When a line in the listing contains the string "button", pick it out and copy it.

_Material for this exercise_.
- Opening Delimiter -
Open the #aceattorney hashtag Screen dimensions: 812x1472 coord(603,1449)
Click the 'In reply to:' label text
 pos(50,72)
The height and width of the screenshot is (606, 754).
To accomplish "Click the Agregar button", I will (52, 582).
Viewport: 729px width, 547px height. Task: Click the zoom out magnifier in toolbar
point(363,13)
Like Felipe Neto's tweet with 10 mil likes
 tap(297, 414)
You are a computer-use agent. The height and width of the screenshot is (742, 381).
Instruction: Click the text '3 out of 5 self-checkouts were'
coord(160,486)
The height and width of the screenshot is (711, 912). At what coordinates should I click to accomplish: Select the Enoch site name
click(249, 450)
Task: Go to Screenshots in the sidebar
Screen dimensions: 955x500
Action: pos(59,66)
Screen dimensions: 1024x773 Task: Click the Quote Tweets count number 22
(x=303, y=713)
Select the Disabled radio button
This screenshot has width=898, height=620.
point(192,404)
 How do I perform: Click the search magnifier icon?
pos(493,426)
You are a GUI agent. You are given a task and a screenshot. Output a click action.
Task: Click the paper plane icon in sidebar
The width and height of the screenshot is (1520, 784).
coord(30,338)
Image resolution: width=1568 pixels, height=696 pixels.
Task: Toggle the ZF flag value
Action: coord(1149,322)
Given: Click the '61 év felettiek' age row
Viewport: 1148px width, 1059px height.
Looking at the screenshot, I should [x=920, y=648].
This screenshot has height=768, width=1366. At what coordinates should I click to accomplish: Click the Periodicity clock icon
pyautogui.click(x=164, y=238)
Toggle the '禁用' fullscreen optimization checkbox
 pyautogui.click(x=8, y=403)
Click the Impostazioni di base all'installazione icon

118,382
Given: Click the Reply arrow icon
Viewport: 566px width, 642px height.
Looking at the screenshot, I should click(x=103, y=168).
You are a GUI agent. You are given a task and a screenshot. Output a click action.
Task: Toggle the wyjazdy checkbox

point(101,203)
- Closing Delimiter -
_Answer to this problem_.
To accomplish "Click the Agregar button", I will (52, 582).
Select the Disabled radio button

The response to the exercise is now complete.